--- Provided information Enclosed Below ---

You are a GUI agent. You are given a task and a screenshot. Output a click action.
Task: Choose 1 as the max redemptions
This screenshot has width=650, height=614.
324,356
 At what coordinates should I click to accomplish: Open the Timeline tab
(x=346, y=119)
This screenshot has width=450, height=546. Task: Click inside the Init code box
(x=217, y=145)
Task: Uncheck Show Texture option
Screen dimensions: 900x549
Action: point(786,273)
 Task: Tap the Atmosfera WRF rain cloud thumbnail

--- End of Enclosed Provided information ---
--- Provided information Enclosed Below ---

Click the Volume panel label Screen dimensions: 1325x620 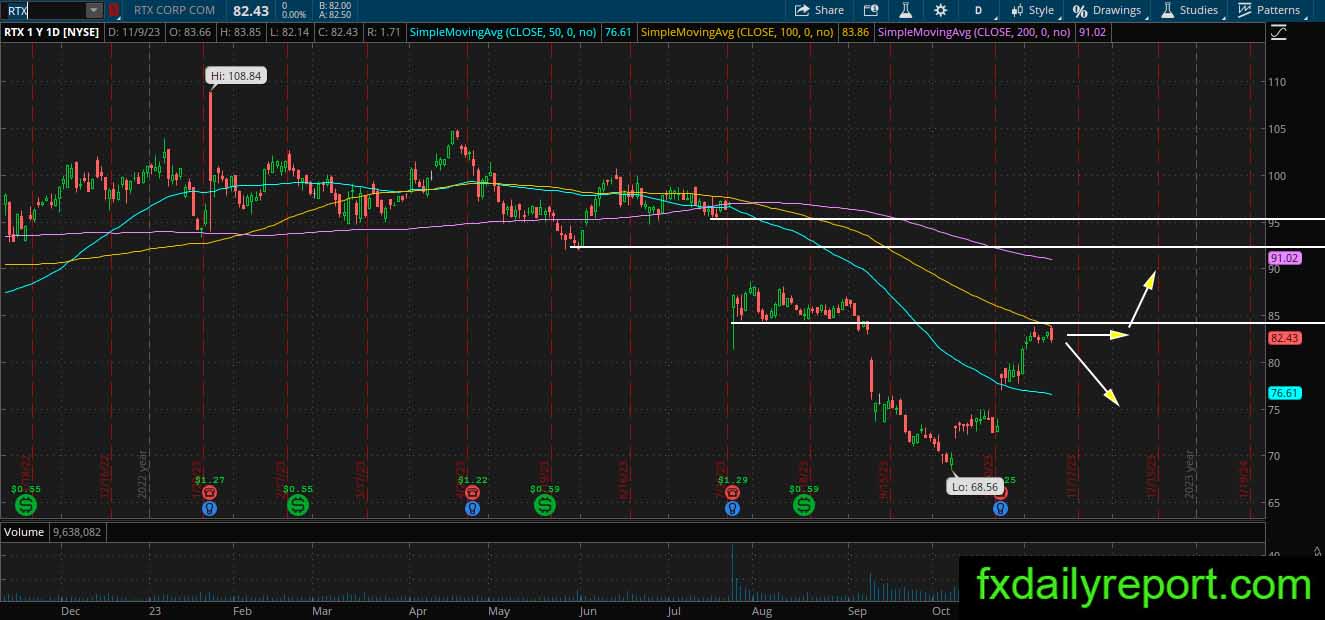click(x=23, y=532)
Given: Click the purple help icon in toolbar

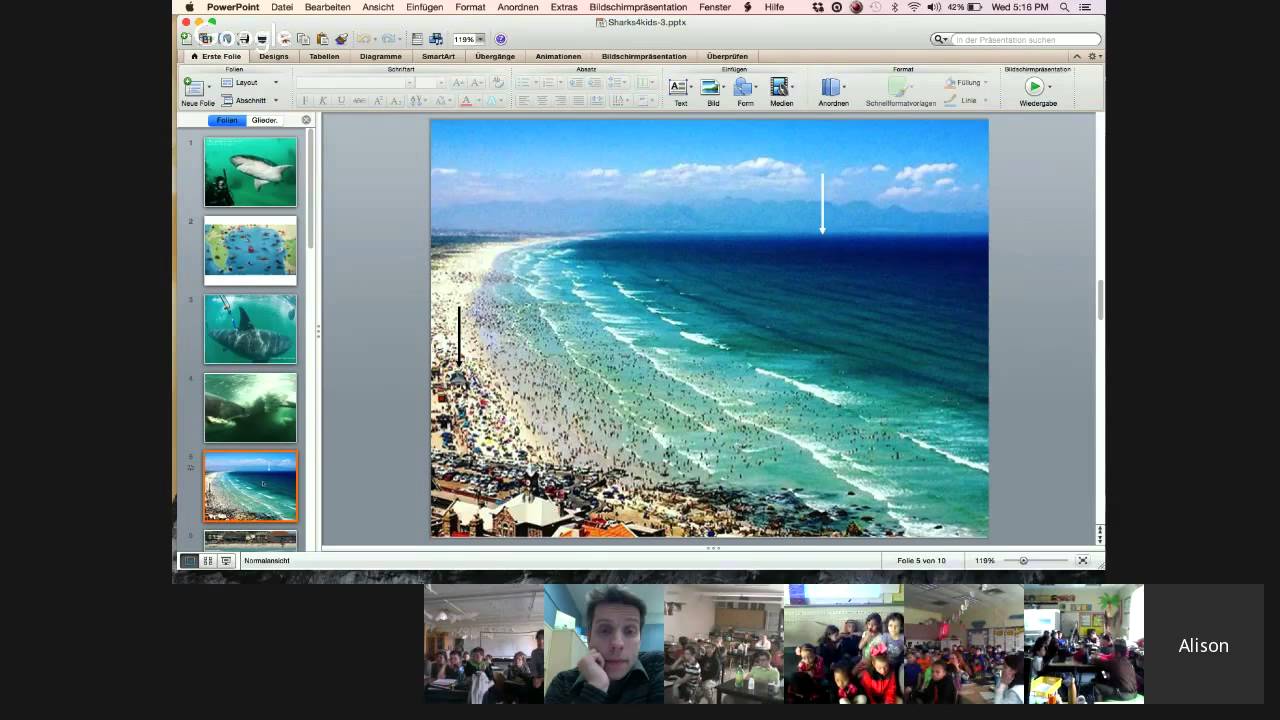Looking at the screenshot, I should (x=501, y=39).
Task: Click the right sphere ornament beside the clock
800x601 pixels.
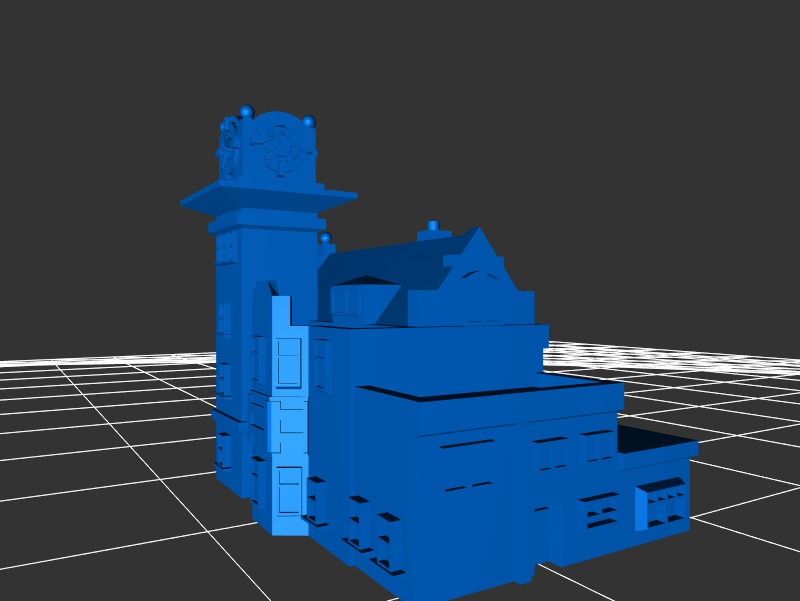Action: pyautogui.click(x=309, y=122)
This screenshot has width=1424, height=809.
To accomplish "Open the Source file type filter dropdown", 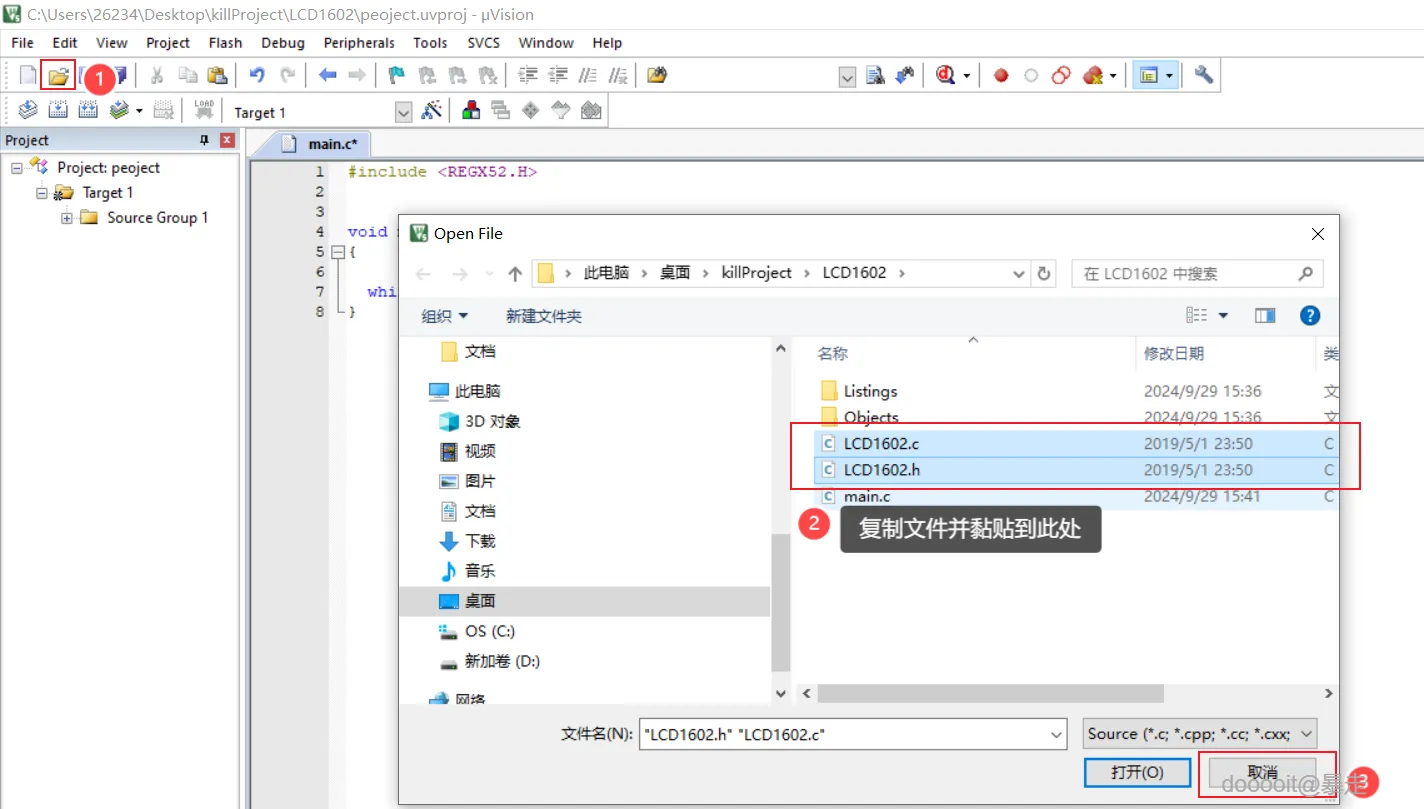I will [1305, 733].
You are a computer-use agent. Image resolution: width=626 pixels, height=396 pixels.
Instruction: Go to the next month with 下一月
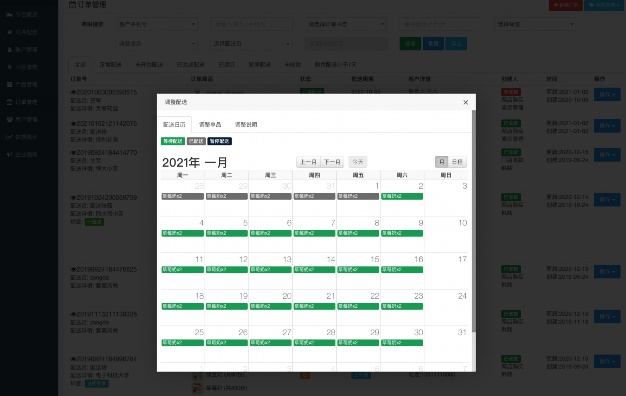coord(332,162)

--- End of Enclosed Provided information ---

# The task
Please reproduce, exactly as they appear above, the lines from the line containing "Task: Choose 1 as the max redemptions" up to and including the line containing "Task: Tap the".

# Solution to the problem
Task: Choose 1 as the max redemptions
This screenshot has width=650, height=614.
324,356
 At what coordinates should I click to accomplish: Open the Timeline tab
(x=346, y=119)
This screenshot has width=450, height=546. Task: Click inside the Init code box
(x=217, y=145)
Task: Uncheck Show Texture option
Screen dimensions: 900x549
Action: point(786,273)
 Task: Tap the Atmosfera WRF rain cloud thumbnail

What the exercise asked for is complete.